A Cancún, en s'attaquant aux subventions agricoles, les Pays en développements (PEV) et les Pays les moins avancés (PMA) ont pu donner l'impression qu'ils étaient contre tout soutien à l'agriculture. Ils ont semblé se rapprocher du groupe de Cairns. Pourtant, les intérêts des PMA n'ont rien avoir avec ceux du groupe de Cairns. Mais que pouvons nous retenir de Cancún : A Cancún , les pays riches ( notamment les Etats-Unis, l'Union Européenne et le Japon)ont montré clairement qu'ils n'envisageaient pas de supprimer leur soutien à leurs agricultures. En même temps il est apparu que les subventions agricoles de ces pays à leurs producteurs nuisaient gravement aux agricultures du Sud. Il est donc urgent de trouver une alternative aux subventions agricoles. Même en Europe, il y a de plus en plus de paysans qui pensent ainsi. Or depuis quelques années, une idée fait son chemin. Je veux parler de la protection à l'importation. Aussi, j'ai pensé intéressant de vous communiquer ce texte de Jacques Berthelot (auteur de "L'agriculture, talon d'Achille de la mondialisation.") Voici les 8 raisons données par Jacques Berthelot pour justifier que la protection à l'importation est la forme de soutien des agricultures la moins protectionniste : - 1) D'abord pour les économistes, toute mesure qui accroît la compétitivité des produits nationaux par rapport aux produits étrangers est une forme de protection. C'est pourquoi on doit bannir l'utilisation du terme protection sans ajouter "à l'importation" quand c'est de cela dont on veut parler. En effet, dans le domaine des échanges internationaux, le terme protection (et encore plus protectionnisme) est connoté très négativement, en lui accolant des qualitatifs tels que replis frileux sur soi, spectre, vieux démon, tentation, hydre, piège, etc.
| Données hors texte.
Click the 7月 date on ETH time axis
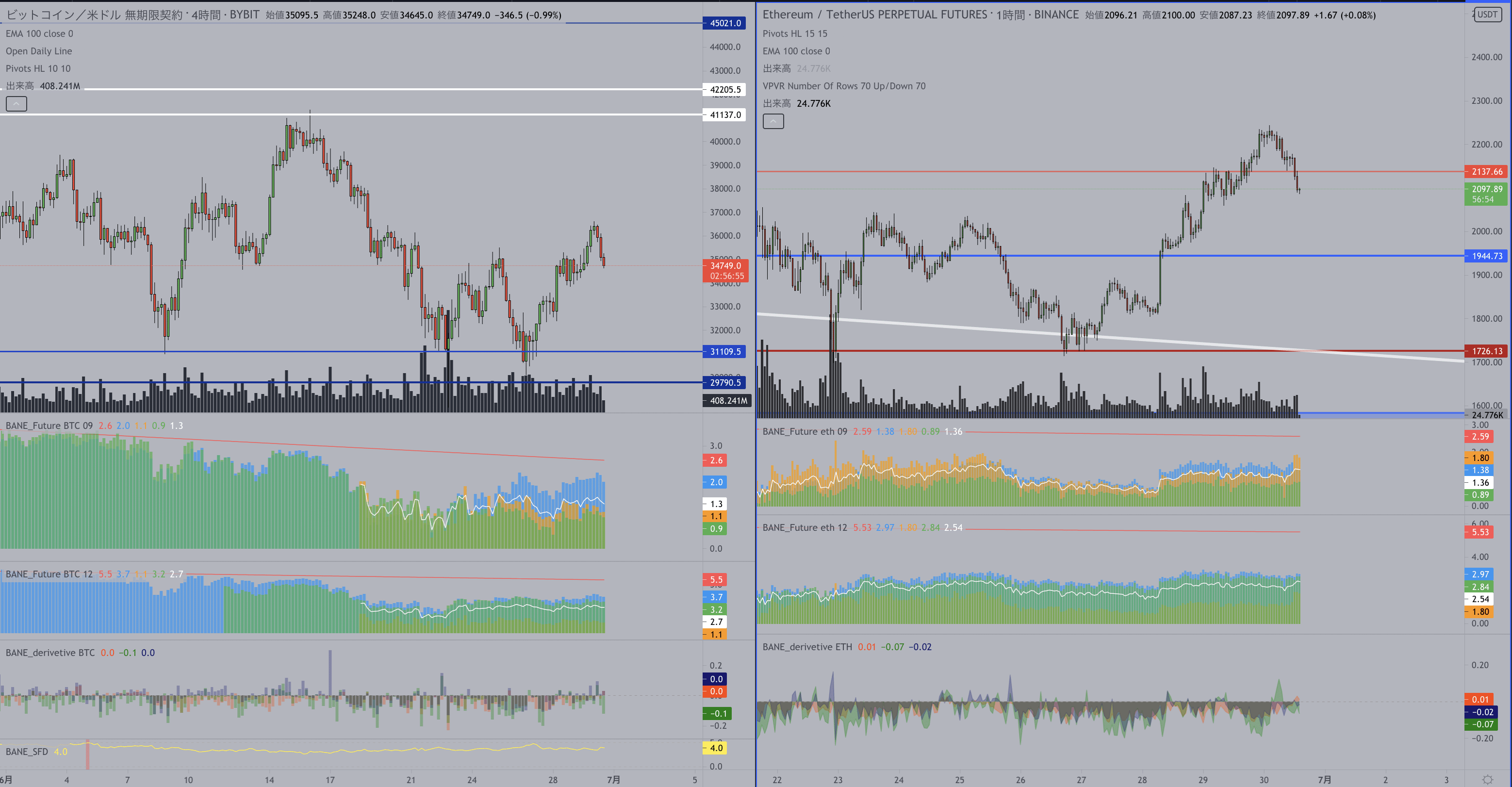 click(x=1324, y=779)
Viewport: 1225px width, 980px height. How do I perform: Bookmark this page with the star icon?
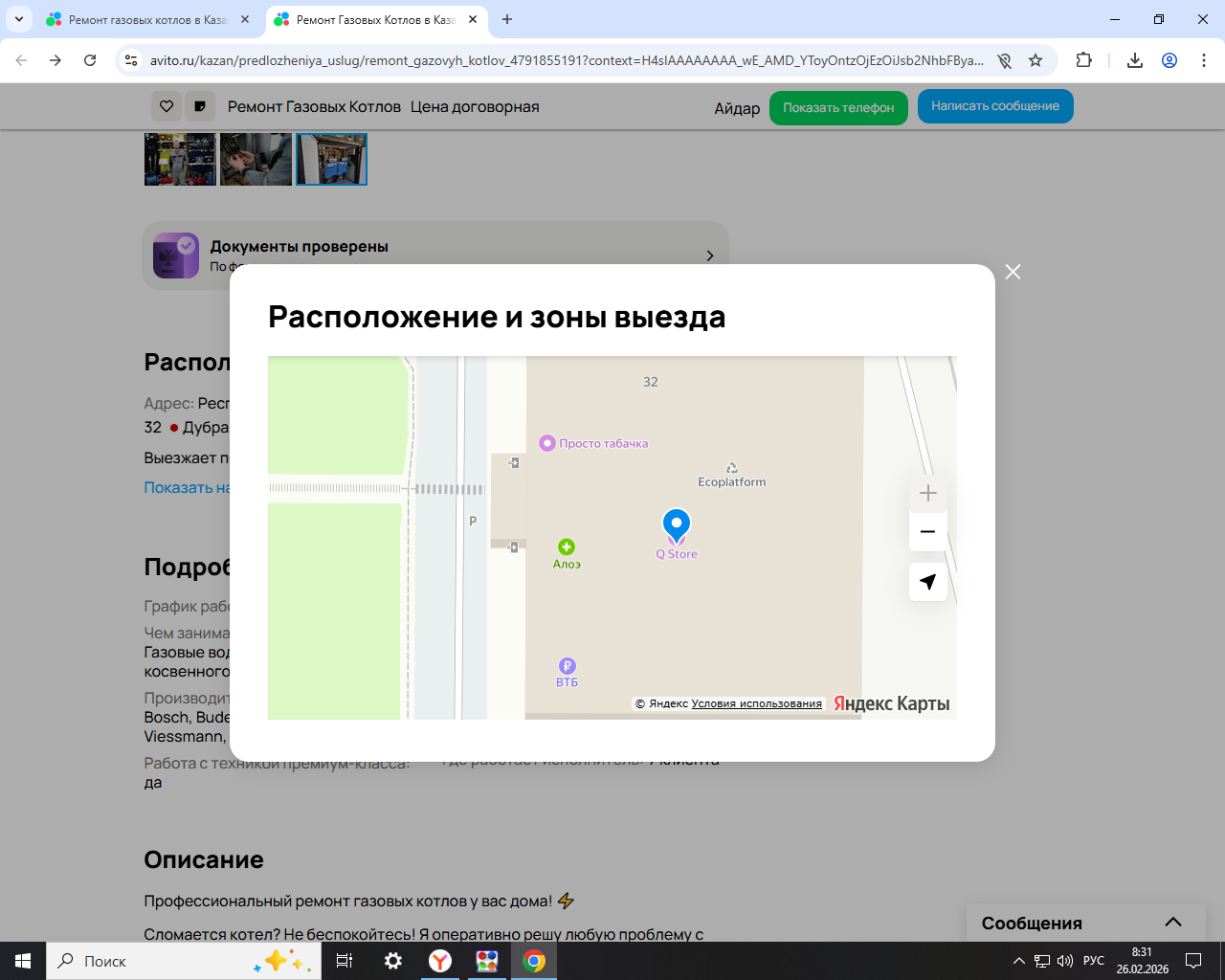(1036, 60)
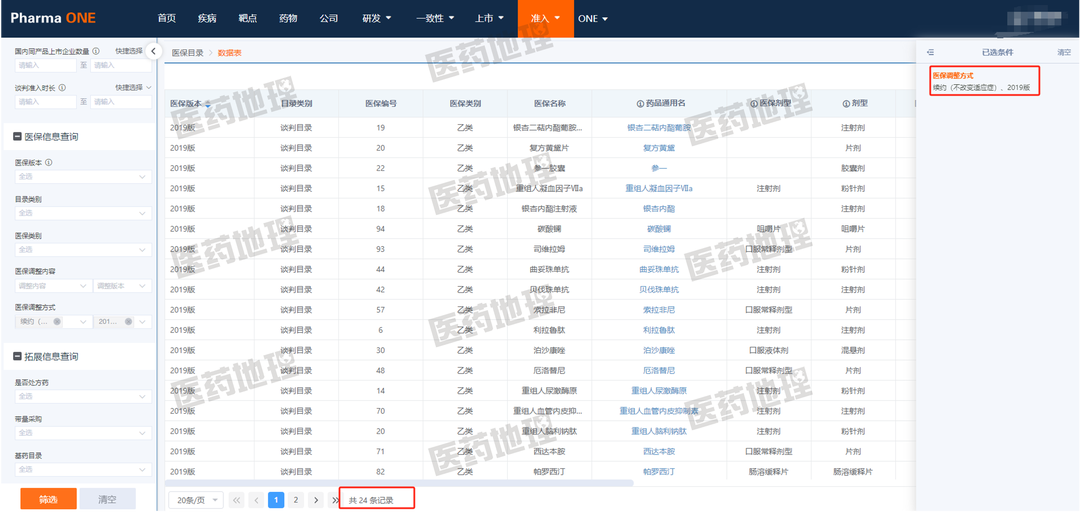The image size is (1080, 512).
Task: Collapse the 医保信息查询 section
Action: click(18, 137)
- 2) Comme le dit Vandana Shiva, "Le libre-échange n'est pas l'anti-protectionnisme. C'est le protectionnisme des puissants".
- 3) La protection à l'importation est le seul soutien accessible aux pays pauvres, qui n’ont pas les moyens budgétaires de subventionner significativement leurs agriculteurs, d’autant qu’ils représentent la majorité des actifs.
- 4) Tous les types de subventions, même de type environnemental, réduisent les coûts de production et ont donc un effet de dumping lorsque les produits bénéficiaires sont exportés.
- 5) Seuls les pays riches peuvent se protéger des importations sans avoir besoin de se protéger à l’importation : en subventionnant l’abaissement des prix intérieurs jusqu’au niveau des prix mondiaux de telle sorte qu’il n’y a plus d’incitation à importer.
- 6) Il est socialement régressif que les citoyens les plus pauvres financent (à travers la TVA) l'alimentation des plus riches.
- 7) La protection à l’importation est le seul moyen de rebâtir une PAC orientée par le marché, où l’essentiel du revenu soit basée sur les prix, mais sur les prix agricoles intérieurs, pas sur des prix mondiaux très volatils, de dumping et sans aucun sens économique.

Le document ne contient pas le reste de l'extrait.